Well, Guy fired back with an envelope that required two stamps. He raved about my poem, warned me not to sign up for the writing class I mentioned because “if it ain’t broke it don’t need fixing,” and told me he read my sonnet to two Fresno State professors who praised it.

His letter contained photocopied enclosures from some of his celebrity friends. It appeared that Guy was a name dropper (I was reminded of an old fun phrase: “Oh, my foot! Ouch! Someone just dropped a name on it!”) He mentioned that he was only writing to two people now: me and Julie Harris. He added that he met and dated her when she came to the Bay Area the previous July, and one of the photocopies was a postcard from her to him. It was anything but a love letter (“I wish you happy days” seemed more like a warm response to fan mail.) He also included a note from a movie director, with the salutation using Guy’s first and last name (hardly a way to address a friend). It appeared that Guy had a habit of writing to famous people, enclosing his poetry, and only noting the few who replied. He said he was describing these encounters to me in order to “reaffirm my status so you’ll really hear my voice when I speak to you.” Yeah right.

I appreciated his appreciation for my sonnet, but was otherwise unimpressed. I didn’t find Guy attractive. I was willing to continue the correspondence for awhile, but I was uncomfortable with his latest beseech: that I agree to visit him in San Leandro, after he came down from the mountains in the fall. That had zero appeal for me.

I wrote to him two weeks later. One full page. The opening paragraph recited our initial conversation and reminded him that I had consented to his first plea: that I start the correspondence. I said I did so because I said I would, and by writing I had met him at least halfway. The middle paragraph (the longest) described my excitement and nervousness about showing him my poetry, followed by detailed comments about his comments on the sonnet.

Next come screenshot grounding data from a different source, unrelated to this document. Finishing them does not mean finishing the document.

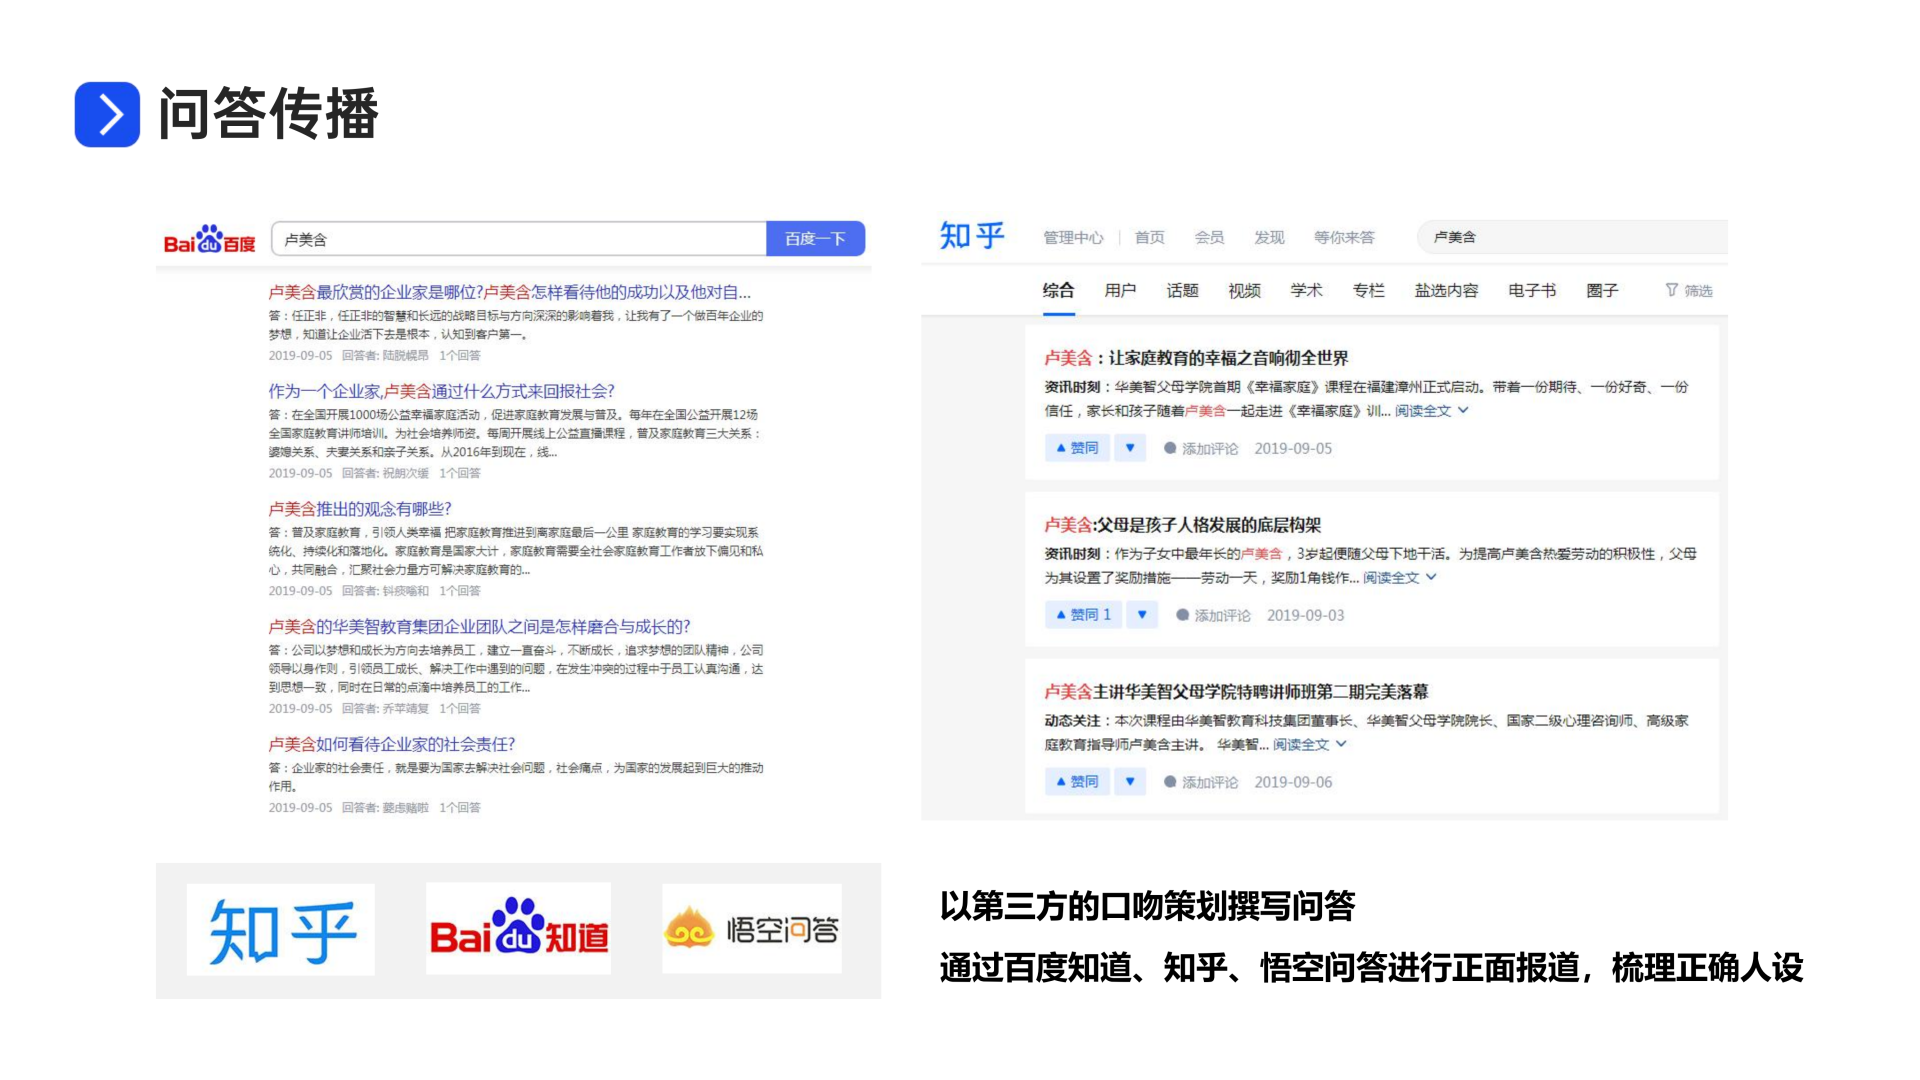Click the Zhihu logo at top
1920x1080 pixels.
[971, 236]
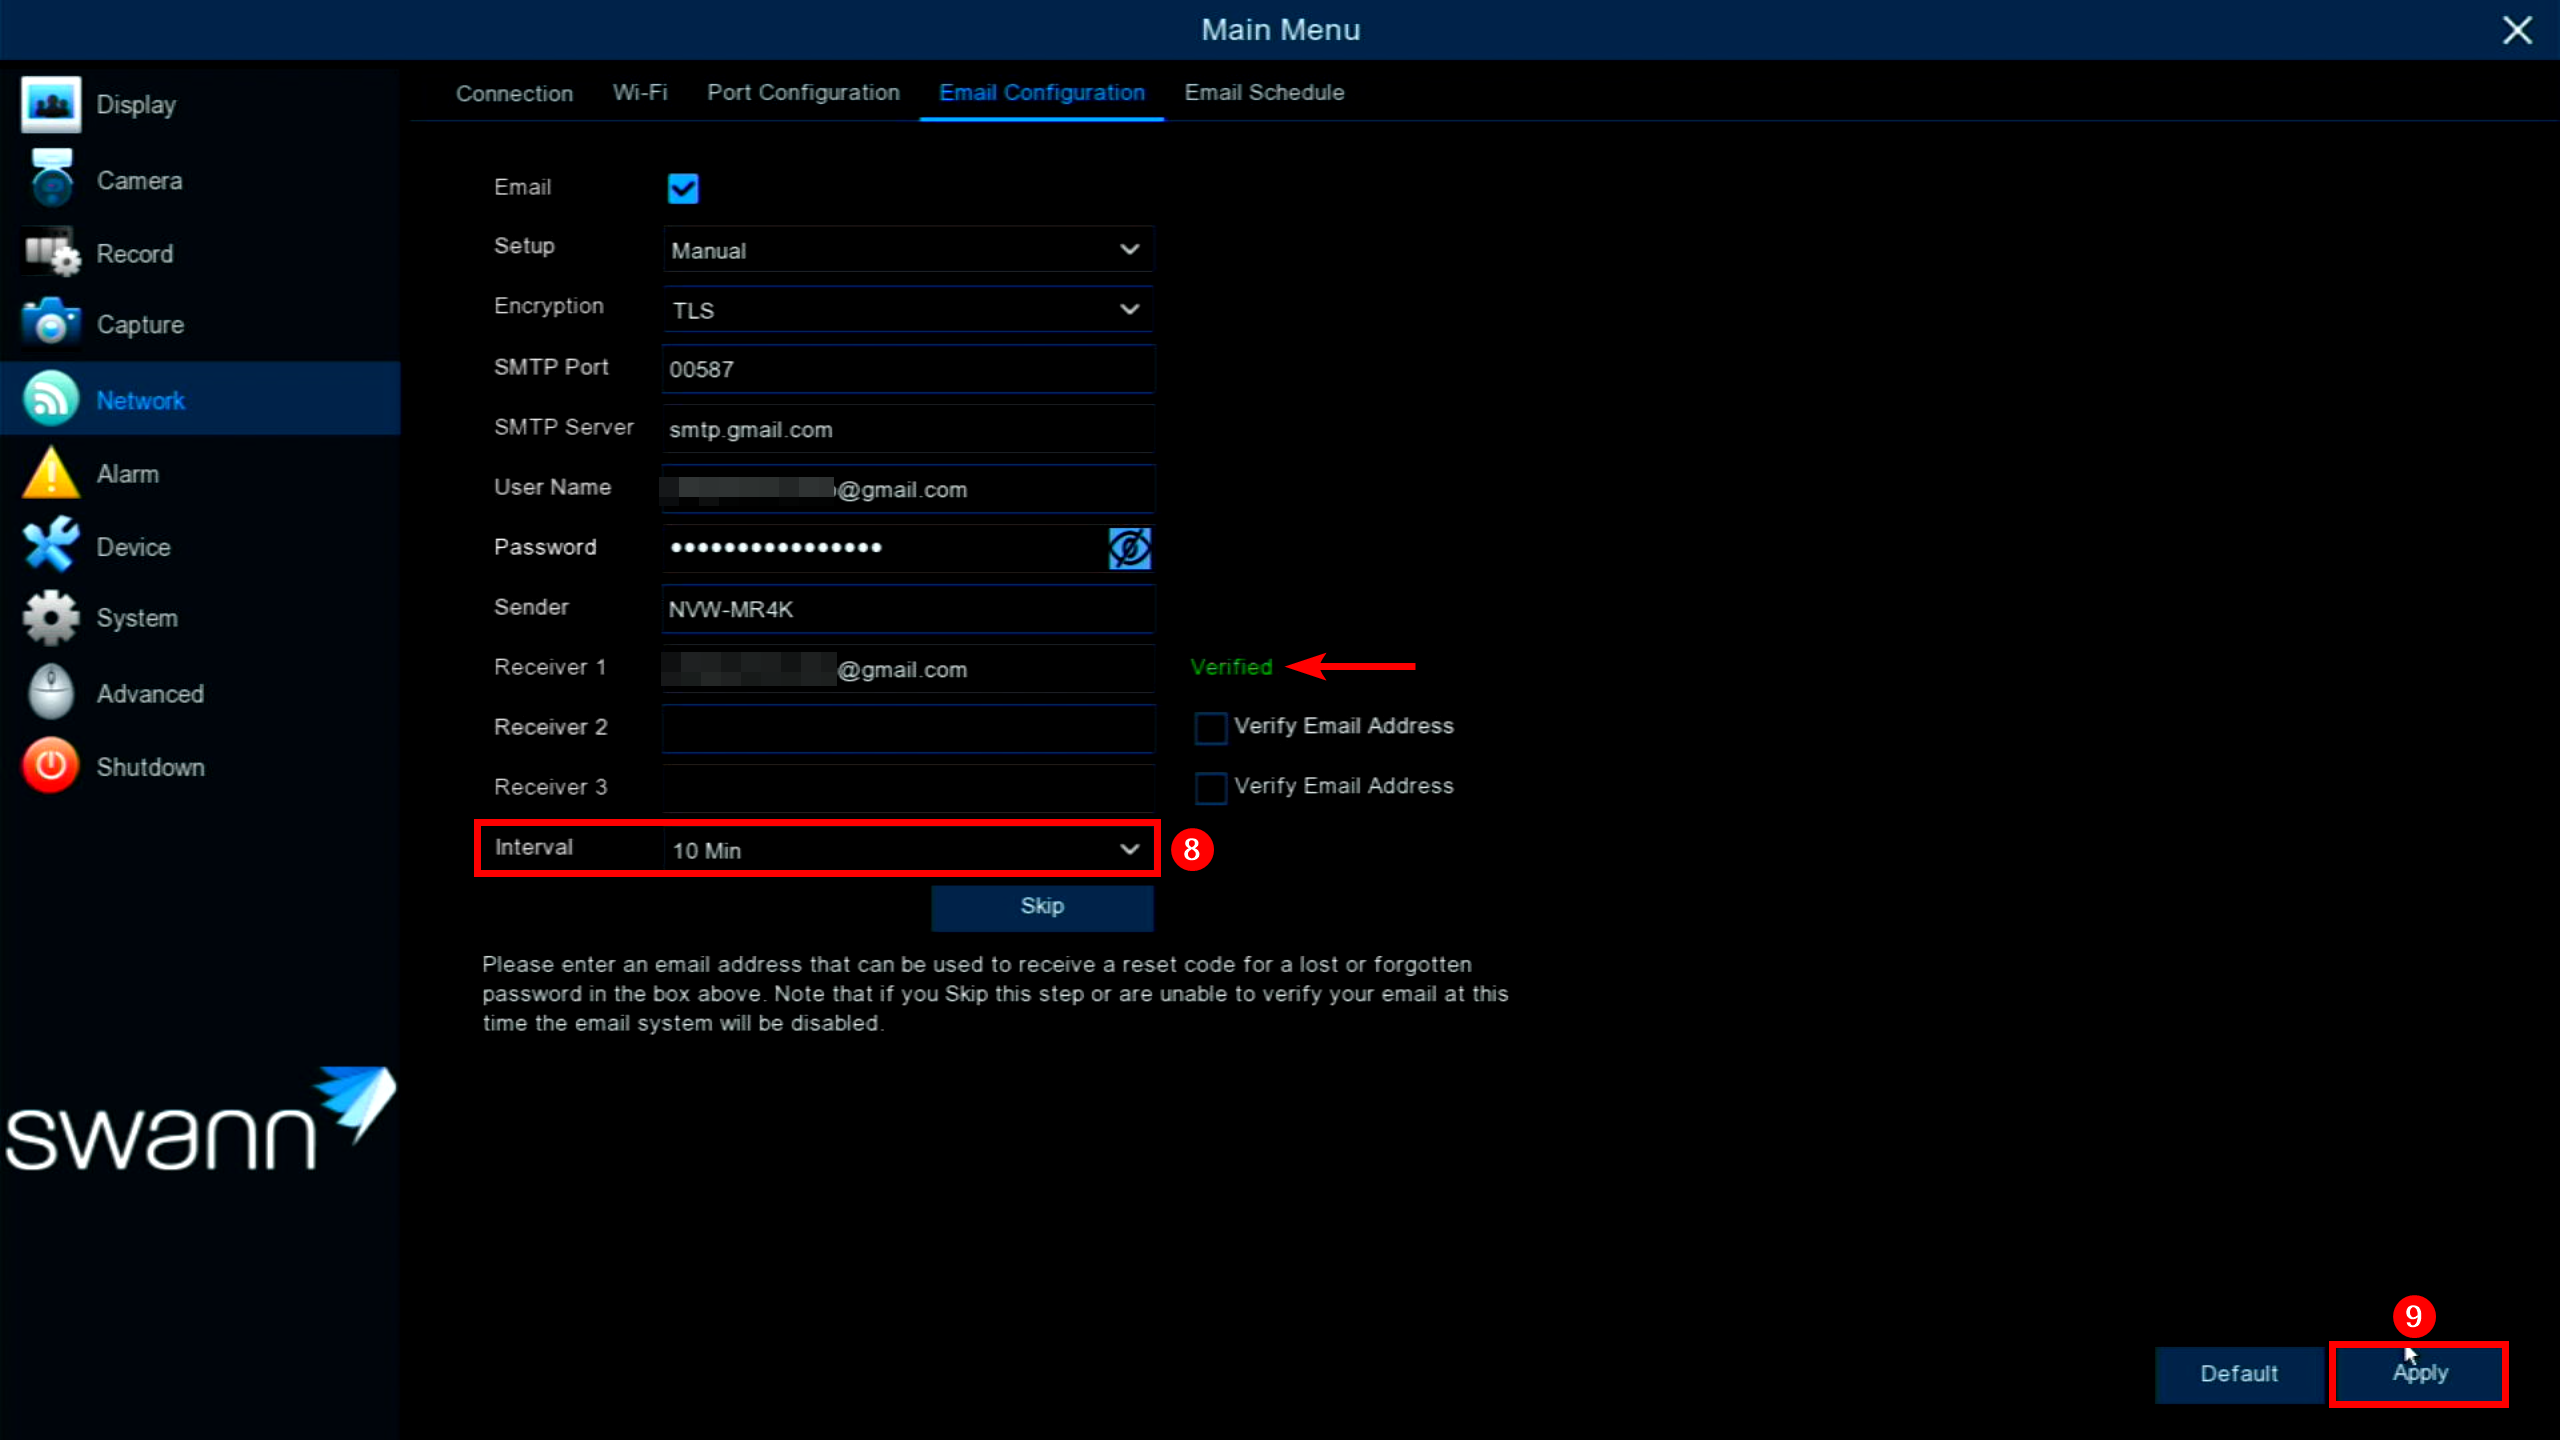Toggle password visibility eye icon
Viewport: 2560px width, 1440px height.
[x=1129, y=548]
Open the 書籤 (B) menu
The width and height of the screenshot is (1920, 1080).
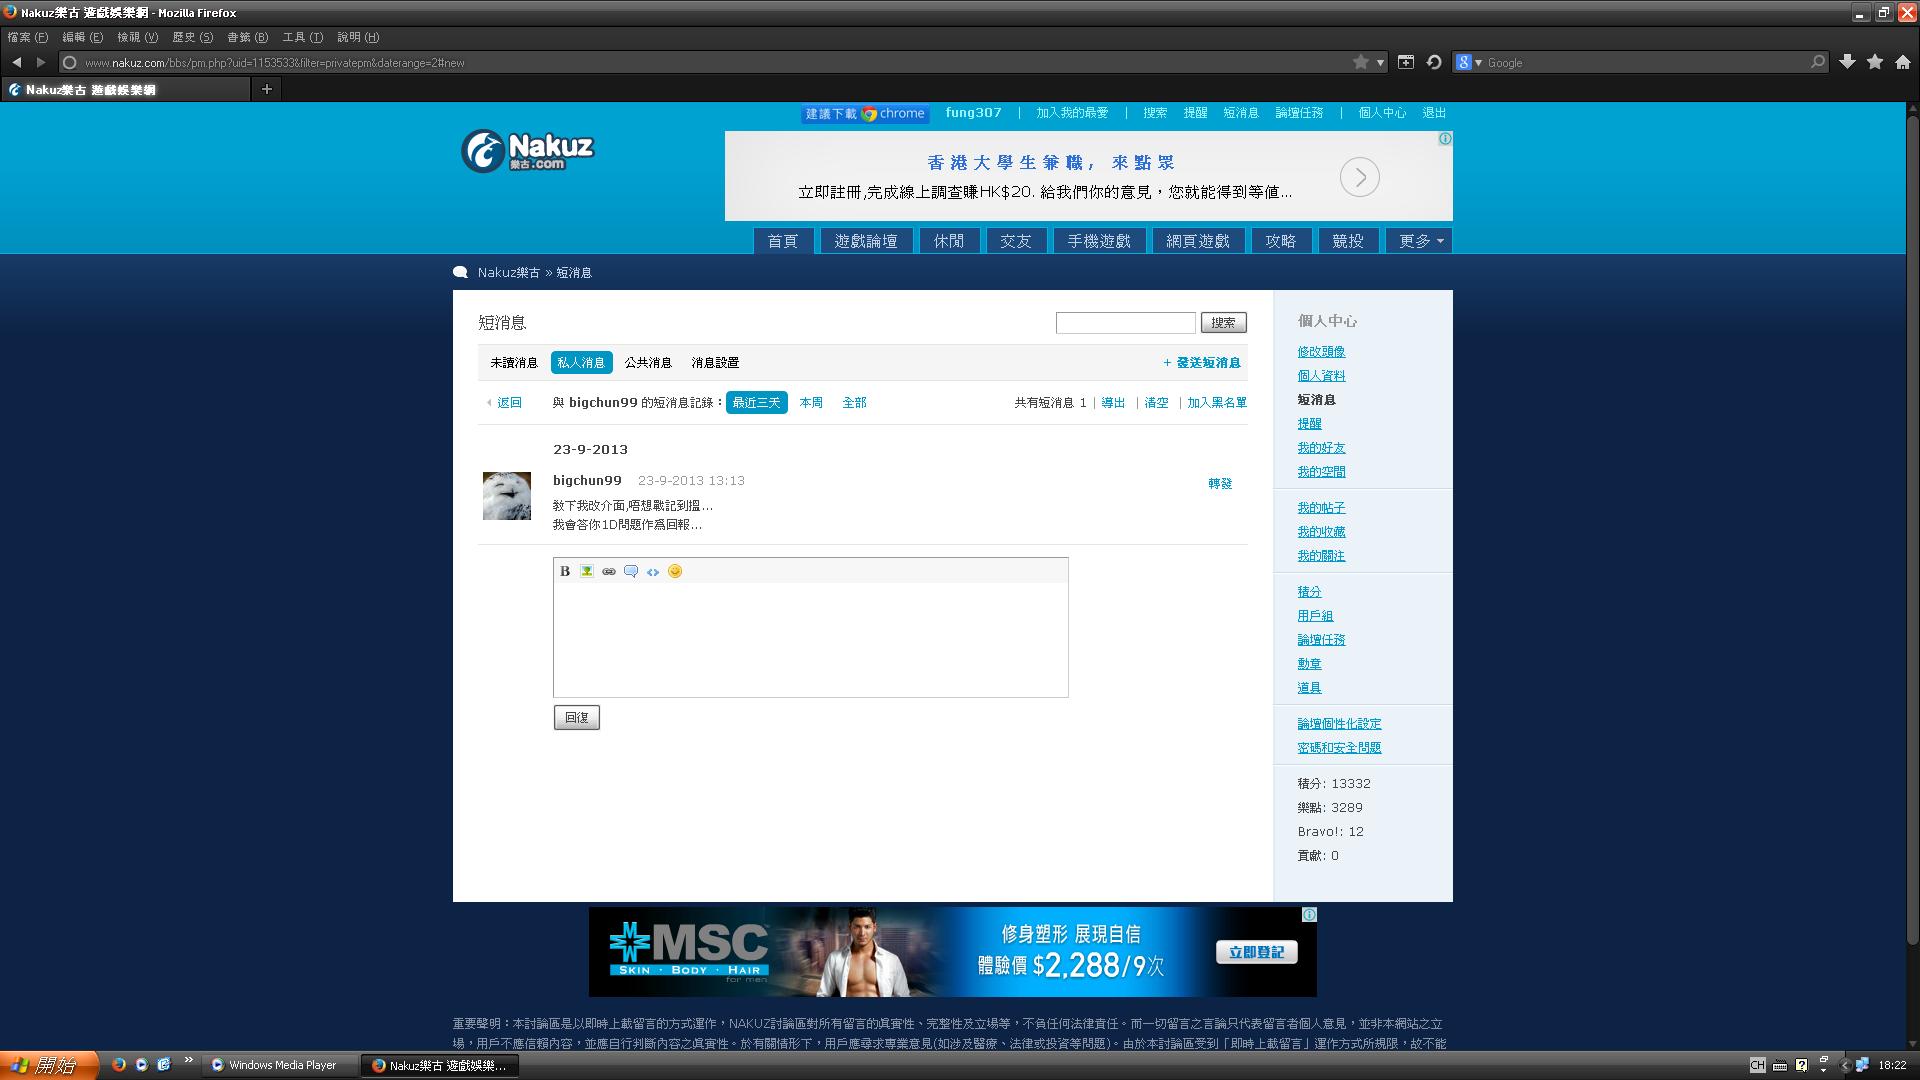point(247,37)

My second-to-last paragraph, right before signing off, read:

“I hope you can understand my reluctance to meet just yet. I feel no need or desire for that meeting now, and I don’t see why I should do it solely to accommodate you. If this is worthwhile, and I expect it is, then it contains room for both of us.”

I thought I put that pretty well. Apparently not. His response was immediate. After a few poem comments, he penned:

“Ultimately, the penultimate paragraph in your letter makes it impossible for us ever to become friends. You are self-absorbed beyond reason. This really upsets me; but, honey, you are a ball-buster and (after three wars and loneliness and despair beyond belief) I’ve no balls left.”

He wasn’t done yet. He signed with his last name only but added this postscript:

“P.S. James Earl Jones phoned me a few days ago, 10 pm, out of the blue. We chatted for 20 minutes, met the next day at Stacey’s and got a neat friendship going. Some things are simple; some impossible.”

Huh? What did I say? Talk about “same planet – different worlds.” I never paid attention to that postscript till now; I’m chuckling as I try to figure out if Stacey’s was the old bookstore in San Francisco (and Guy dashed down from the mountains for this meeting) or if it was the name of the diner place where we met, and James Earl Jones had turned into mountain man for the occasion. Oh well.

I came across this old correspondence while gleaning through all my paper files, rescuing the editable and shredding the others. I’m writing this so I can now dump the paper.

But I also spent a little time remembering Guy. Possibly the most self-absorbed man I’ve ever met (the winning contestants before have been female). Our encounter was 22 years ago. I figured he must be dead by now, and I wondered who would have attended the funeral. So I googled him. Wow. Nothing came up. Nothing.

What must it be like, to have made so little impression on earth that you’re not even on Google?